E’ da notare che il livello di SPARC nello stroma presentava una forte correlazione con la sopravvivenza globale (p=0.013), mentre tale correlazione non era presente per il livello di SPARC nelle cellule tumorali (p=0,15).  Questa osservazione è di particolare interesse, dato che l’espressione di SPARC nello stroma, ma non nel tumore, è stata associata a una sopravvivenza breve, suggerendo il meccanismo di azione unico della nuova formulazione di paclitaxel nell’invertire tale risultato.

Nella prima fase dello studio, le più comuni tossicità dose-limitanti erano sepsi e neutropenia. Durante la seconda fase, i più comuni effetti indesiderati non ematologici di grado 3 o superiore correlati alla nuova formulazione di paclitaxel erano stanchezza (21%) e neuropatia sensoriale (15%). I più comuni effetti indesiderati ematologici di grado 3 o superiore correlati al trattamento erano neutropenia (67%), leucopenia (44%) e trombocitopenia (23%).
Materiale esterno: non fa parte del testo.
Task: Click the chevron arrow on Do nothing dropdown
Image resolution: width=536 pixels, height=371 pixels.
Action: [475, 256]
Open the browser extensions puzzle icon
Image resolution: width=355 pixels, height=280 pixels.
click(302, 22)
Questi dati verranno confermati da uno studio di Fase III internazionale randomizzato, ancora in corso, che confronta la combinazione della nuova formulazione di paclitaxel con gemcitabina, verso la sola gemcitabina in pazienti con tumore metastatico del pancreas. Ulteriori informazioni su questo studio clinico sono disponibili al seguente indirizzo web

Questi dati provengono da uno studio sperimentale. La nuova formulazione di paclitaxe non è approvata per il trattamento del tumore del pancreas in fase avanzata, non precedentemente trattato.

Informazioni sulla nuova formulazione di paclitaxel
Si tratta di un chemioterapico privo di solventi e costituisce un’opzione di trattamento per il cancro metastatico della mammella. E’ stato sviluppato utilizzando una piattaforma tecnologica nab® brevettata da Celgene. Questo chemioterapico legato a una proteina combina paclitaxel e albumina, una proteina umana presente in natura. Attualmente questo farmaco si trova in diverse fasi delle sperimentazioni per le seguenti indicazioni: tumore metastatico della mammella(estensione delle indicazioni) e  carcinoma polmonare non a piccole cellule,  melanoma maligno,   cancro del pancreas e dello stomaco.